One diver is Imran Ahmad, renowned Singapore-based, renowned Nikon professional photographer and educator and he is amazed by the world class diving he has found around these islands long celebrated for their world-beating beaches, warm, dappled, sapphire waters and the final word in laid-back island lifestyle but with all the trimmings.

‘At 40 metres she is fully intact and teeming with marine life and coral growth’, he enthuses, ‘and with visibility for as far as the eye can see, this is a definite ‘must’ dive for wreck lovers.

Imran is one of an increasing number of divers all making the same discovery – the magnificent Seychelles Islands. Secluded from the world since the dawn of time, Seychelles is only now awakening to its true potential as a dream tourism destination and much of what you will find here is still wonderfully untouched, thanks to Seychelles’ strong conservation laws.

With 115 granite and coral islands and an exclusive economic zone of 1 million square miles, this cyclone-free cluster of island gems offers year-round diving in a land of perpetual summer. Together, the islands offer awesome diversity for diving aficionado and novice alike on both granite and coral reefs which can be nothing less than living aquariums for diverse and spectacular forms of coral and marine life. Myriad, dazzling coral reef fish, shark, moray eels, turtles, lobster, giant rays and even the odd migrating whale shark propose a kaleidoscope of diving entertainment in a host of unspoiled venues. On one dive alone, near Aride, no less than 800 species of marine life were spotted!

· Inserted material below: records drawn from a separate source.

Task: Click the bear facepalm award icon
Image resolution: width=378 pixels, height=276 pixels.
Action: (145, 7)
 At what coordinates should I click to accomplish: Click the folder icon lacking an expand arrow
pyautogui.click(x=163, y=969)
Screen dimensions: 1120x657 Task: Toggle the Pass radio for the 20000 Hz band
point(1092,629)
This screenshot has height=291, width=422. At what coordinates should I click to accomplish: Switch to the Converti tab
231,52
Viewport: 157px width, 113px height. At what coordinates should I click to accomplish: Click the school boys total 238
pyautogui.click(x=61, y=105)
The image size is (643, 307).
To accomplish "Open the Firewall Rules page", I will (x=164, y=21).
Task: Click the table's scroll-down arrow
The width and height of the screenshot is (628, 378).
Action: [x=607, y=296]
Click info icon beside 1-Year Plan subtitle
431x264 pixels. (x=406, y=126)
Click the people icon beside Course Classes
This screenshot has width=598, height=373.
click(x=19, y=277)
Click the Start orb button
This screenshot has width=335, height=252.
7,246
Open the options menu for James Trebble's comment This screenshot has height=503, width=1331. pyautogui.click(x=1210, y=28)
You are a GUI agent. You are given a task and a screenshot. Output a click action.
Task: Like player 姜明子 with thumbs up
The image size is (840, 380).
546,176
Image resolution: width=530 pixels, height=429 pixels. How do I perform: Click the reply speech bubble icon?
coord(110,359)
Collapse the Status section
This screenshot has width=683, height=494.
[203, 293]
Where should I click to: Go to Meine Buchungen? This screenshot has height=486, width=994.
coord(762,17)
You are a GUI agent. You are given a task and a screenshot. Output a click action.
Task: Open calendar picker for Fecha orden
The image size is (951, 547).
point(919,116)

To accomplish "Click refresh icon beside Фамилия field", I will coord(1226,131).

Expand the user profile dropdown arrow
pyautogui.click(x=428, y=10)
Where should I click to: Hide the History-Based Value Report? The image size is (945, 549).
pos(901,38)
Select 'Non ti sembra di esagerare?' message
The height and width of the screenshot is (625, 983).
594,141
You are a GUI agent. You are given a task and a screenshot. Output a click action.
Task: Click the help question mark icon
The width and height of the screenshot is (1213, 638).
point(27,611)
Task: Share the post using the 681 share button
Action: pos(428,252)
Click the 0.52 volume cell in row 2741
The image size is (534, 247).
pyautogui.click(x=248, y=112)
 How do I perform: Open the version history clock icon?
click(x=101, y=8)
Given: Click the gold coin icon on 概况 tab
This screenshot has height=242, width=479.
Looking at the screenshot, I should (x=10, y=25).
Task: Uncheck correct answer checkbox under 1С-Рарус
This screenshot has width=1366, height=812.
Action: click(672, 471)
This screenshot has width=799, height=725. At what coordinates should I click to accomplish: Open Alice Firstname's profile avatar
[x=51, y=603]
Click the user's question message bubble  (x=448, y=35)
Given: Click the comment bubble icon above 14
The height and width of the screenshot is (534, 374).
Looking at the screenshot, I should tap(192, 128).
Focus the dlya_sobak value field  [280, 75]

Seychelles boasts a number of world-recognised dive sites, such as the famous Ennerdale Wreck and Brissare rocks as well as the lesser known, more remote but even more spectacular sites around Marianne, the Sisters, Aride, Trompeuse and several other islands. Some of the more remote locations are only accessible by live-aboard charter dive boats

Diving in Seychelles is refreshingly unprocessed as well, with un-crowded dive boats and unhurried dive schedules, in keeping with the leisurely pace of life. Local dive centres and a range of live-aboards will provide access to great diving while offering a taste of the unique Seychellois lifestyle with beach BBQ’s and other island-style entertainment. All diver training is conducted by internationally qualified instructors, most of whom are members of PADI, the Professional Association of Diving Instructors, the world’s largest sport diver training organization.

Now, more than ever, is the time to visit Seychelles and discover just how extraordinary – and affordable! – diving can be in one of the very last natural aquariums on our planet where pristine waters, leisurely diving schedules and an astonishing variety of marine life all conspire to offer one of the finest dive vacations on the planet.